La République du Québec sera construite par et pour le peuple. La Constitution permanente sera préparée par une Assemblée constituante qui fera le tour de toutes les régions du Québec pour consulter la population sur ses différents éléments constitutifs. Elle sera soumise au peuple à travers un référendum, afin de doter la République du Québec de sa première Constitution permanente.

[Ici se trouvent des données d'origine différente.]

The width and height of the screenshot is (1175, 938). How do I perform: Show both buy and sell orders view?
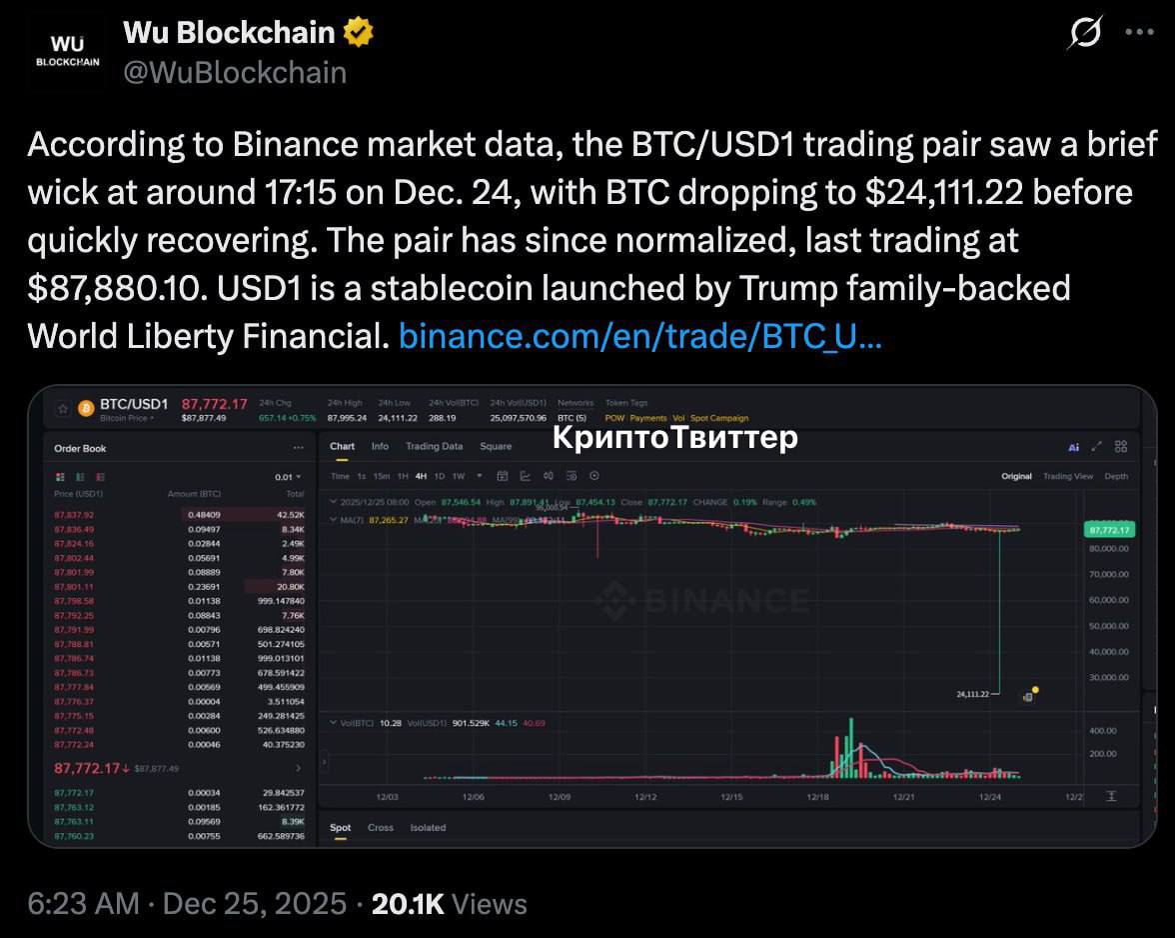coord(61,477)
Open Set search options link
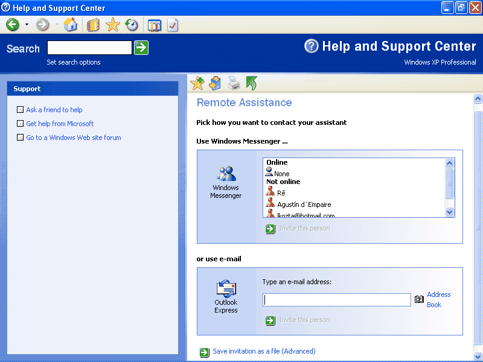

D’ici là, Climat Québec s’appuiera sur la démocratie du peuple à travers la légitimité électorale et parlementaire pour sortir du Canada en abolissant la Constitution canadienne. Afin de ne pas créer de vide juridique, une Constitution transitoire de la République du Québec sera adoptée dès l’élection d’une majorité de députés et députées indépendantistes. Cette Constitution transitoire constituera la déclaration d’indépendance du Québec. Elle incarnera le point de départ de la création de notre nouveau pays. Cette Constitution transitoire aura été rendue publique et elle fera partie des engagements électoraux de Climat Québec. Entre autres, cette Constitution de transition :

  • Définira les droits du peuple québécois à se gouverner pleinement et établira l’État du Québec comme une République démocratique, souveraine et indépendante ;
  • Affirmera l’importance d’agir sur tous les fronts pour contrer le réchauffement climatique ;
  • Intégrera la Charte des droits et libertés du Québec ;
  • Réaffirmera que la langue officielle et commune de la République du Québec est la langue française et intégrera la Charte de la langue française initiale ;
  • Confirmera la séparation de la religion de la gestion de l’État en déclarant l’État laïque ;
  • Déclarera l’eau comme un bien commun inaliénable ;
  • Reconnaîtra la présence des peuples autochtones sur le territoire du Québec ainsi que l’importance de la mise en valeur des langues et des cultures autochtones ;
  • Créera une citoyenneté québécoise ;
  • Assurera aux citoyennes et aux citoyens le maintien des pensions et services, la continuité des lois et des traités internationaux ;
  • Prévoira la création d’une Assemblée constituante non partisane chargée d’établir la Constitution permanente qui sera soumise au peuple.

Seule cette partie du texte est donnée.